The lack of sleep has also given rise to a sort of unwarranted crabbiness, which has so far been aimed at a number of unfortunate friends and a handful of other strangers. Last week while riding the train, I found myself in such an ill-humored mood that I ended up snapping at a fellow passenger. I was in the swaying car then, wedged between a man who smelled like onions and another dude clinging stiffly to the handrails. The mid-morning sun had leapt up clear over the clouds, its rays a rude shout of yellow through the train's glass windows. All I could think of was how badly I wanted sleep, that I would kill for eight hours of uninterrupted sleep, when an obnoxious male voice cut through the hum and whoosh of the train.
"Hello? HELLO? YES, YES, HI! IS THIS SHARON CUNETA? HI, YES, IT'S ME!" All heads turned to the source of the racket, a chubby, pasty-faced man in his early thirties who was leaning casually against one of the railings, his sweat and the stink of deodorant pouring out of him in cascades.
Wait a minute, is he actually on the phone with Sharon Cuneta?

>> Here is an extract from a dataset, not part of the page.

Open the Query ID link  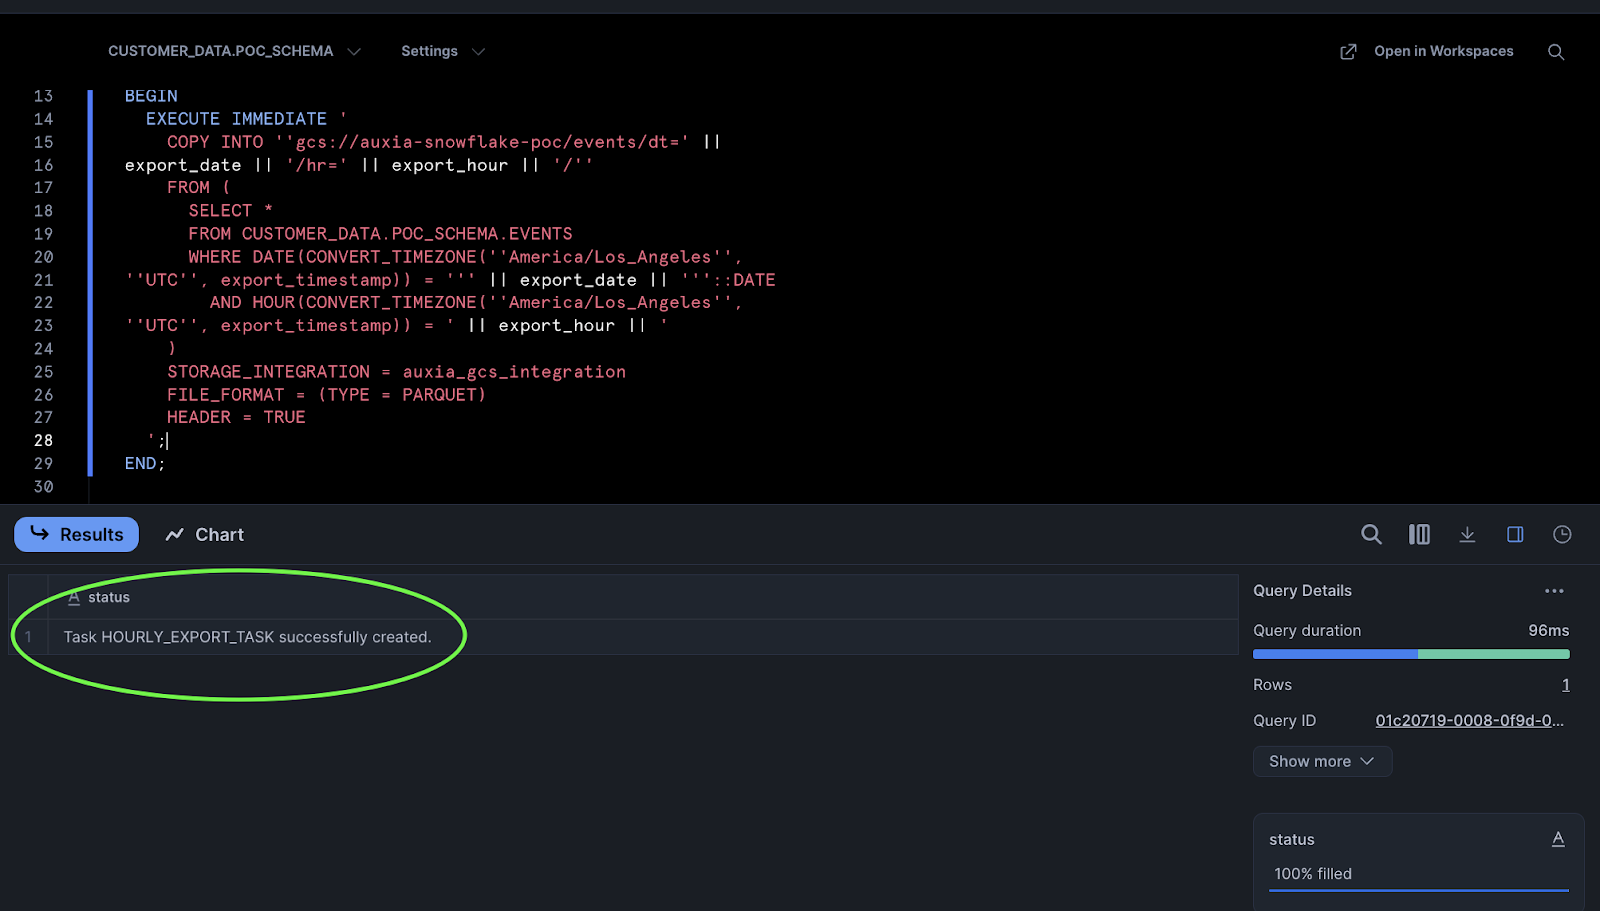coord(1469,721)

I don't fucking care. I don't care if he's on the phone with the President or the Pope or with extraterrestrial life.
That's not true. You would care if he were talking to aliens.

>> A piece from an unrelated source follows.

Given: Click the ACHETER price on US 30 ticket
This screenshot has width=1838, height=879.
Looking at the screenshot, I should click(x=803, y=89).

Hmm, you're right. I absolutely would. But look at him. He looks like he fondles little children.
Yes, yes. He is ugly and annoying, and he probably licks off his own sweat during his free time.
God, I hate him already.
Tell Porky to shut up.
You bet.
Good girl.
"Shut up," I said, but I'd said it too softly, the words just skimming over my breath. By this time, the man had ended his call with full bravado, but decided within a minute that he hadn't had enough. Why, yes, I think I'll jack up my popularity in this car by making another retarded call to a friend! He punched a number on his phone, clipped it between his fat chin and his shoulder, and began laughing hysterically. "O PARE KAMUSTA? WALA LANG! NATATAWA LANG KASI AKO EH. WALA LANG. KAMUSTA NA PRE? HAHAHAHAHAAHHA NAKAKATAWA TALAGA PARE." At this point, the hostility level in the car had skyrocketed as well, and all the other passengers within my immediate view were rolling their eyes or staring in utter bafflement at the porker.
I mean, fucking shit, is this guy even talking to anyone on the phone? I know this is public transportation and all, it's a free country, et cetera et cetera, but holy mother of god, must you broadcast this phone call to the rest of us, a phone call that probably isn't even taking place??
"OO PARE GRABE NGA EH. UMAGA NA NGA AKO NAKAUWI, MATINDI TALAGA. HOOOOOOOO! BASTA PARE SANA SUMAMA KA BLAH BLAH BLAH BLAH BLAH—"
"Shut up," I said, snarling this time. The porker yakked on, oblivious, impermeable, all that blubber must insulate him so well, sound waves dissolving around his armor of sweat and grease, the car hot, everything so—
"SHUT UP!" I said, yelling this time, yelling loud enough so that the man dropped his call and turned to me, and I glared back at him until he turned away and slipped his phone back into his pocket, taking a few steps back and away from me. The other passengers seemed to follow suit, inching away with little subtlety from where I stood, and I could hardly blame them – no one wants to be near the source of any show of histrionics. But at least I shut the bastard up. Quite the equivalent of smacking pie into his face, or pelting tomatoes at him. Bowls of stewed tomatoes. Perfect for a family of four.